Pitch 5. 5.5 various and fun. The easiest path goes through the trees, then drifting right, traversing a small airy ledge. Rope drag can be very bad; simulclimbing on a short rope may be best. Belay from a small ledge in a corner about 140 feet up, 20 feet up and 10 feet right of the airy ledge.
Pitch 6. 5.6 start, 5.4 continuing up the corner, continue upwards to the ridgetop. Highlight of this pitch is a hand traverse on a small 45-degree face below a big left overhang, to an anchor (if I recall correctly), then up an arete.
Pitch 7-10. 3rd/4th class, simulclimb. Walk an obvious ledge on the east (left) side of the ridge. A tree makes a corner in the ledge as it continues. Traverse the ledge for another 150 feet to a broad easy gully, then up about 50 feet to a large right-sloping 200 foot sandy ramp that ends at two bivvy sites on the ridge top. Another 100 feet up the ridge is a small, exposed bivvy site, where the ridge steepens again. You can also go directly up, bypassing the ramp and two bivvy sites on slighly harder (5.1?) ground, directly to the small bivvy site.
Pitches 11-16 start on a ramp below the ridgetop on the west (right) side of the ridge. There are many easy variations that follow up and along the ridge to the top of the entrance gully. Climbing ranges from 3rd class to a 5.6/7 move or two, mostly 5.0-2. The last 100 feet before the entrance gully and the bivy sites is best done about 10 to 20 feet below and on the west side of the ridge crest. Look for paths on ledges along the way.
Glenn and Dana's specific route, not what Richard and Rhonda did:
Pitch 11. 5.5 Simulclimb the ramp right of the ridge for 80 feet. As the ramp widens, generally stay right for another 100 feet to an airy belay on a large block exposed on 3 sides. Belay here.

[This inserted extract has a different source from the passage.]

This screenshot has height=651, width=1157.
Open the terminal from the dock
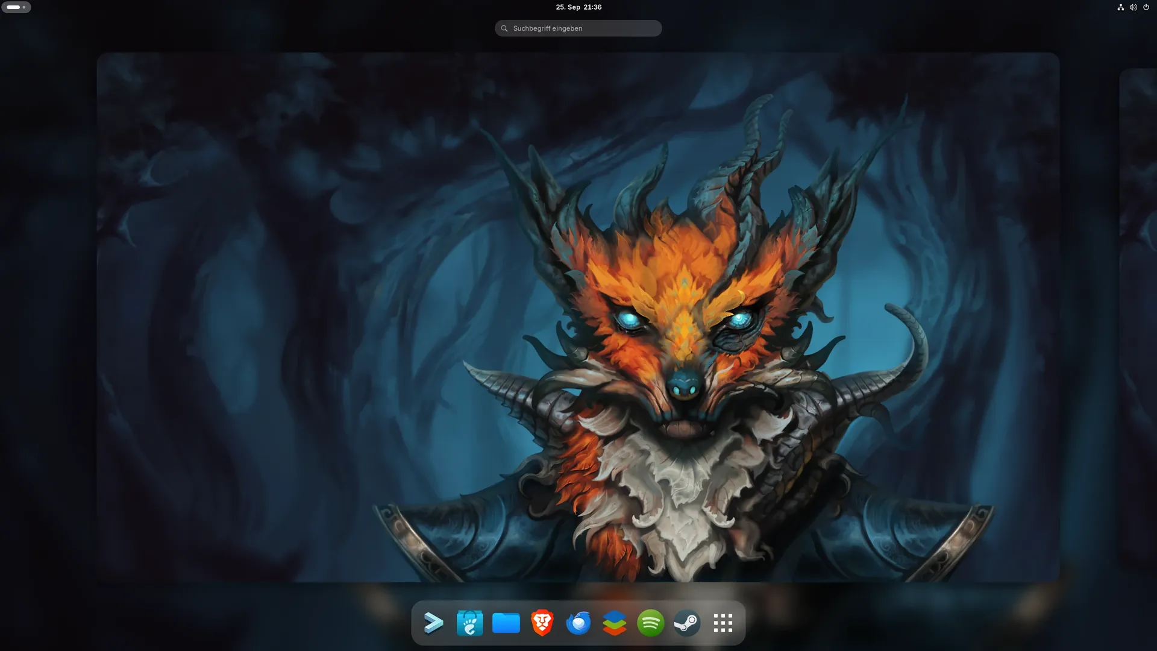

Pitch 12 5.7 initial 4 moves, 5.5 afterwards:
Jam the top of the corner to pull over, then fun simulclimbing on lichen-plastered rock with big jugs and horns - I slung no less than 5 of them. Use a tieblock in the first rope length if you simulclimb to belay the second on the first moves (if you like that technique). Go up about 60 feet to the ridgetop, which is actually a large broken triangular north face with a small, solid triangular face at the top. Stay right, cross a 20 foot ledge under a sloped face toward a notch. Climb upwards left of the notch on the right arete, watching for a ledge system in about 30 feet that you can traverse right to the top of the standard route entrance gully and the bivvy sites.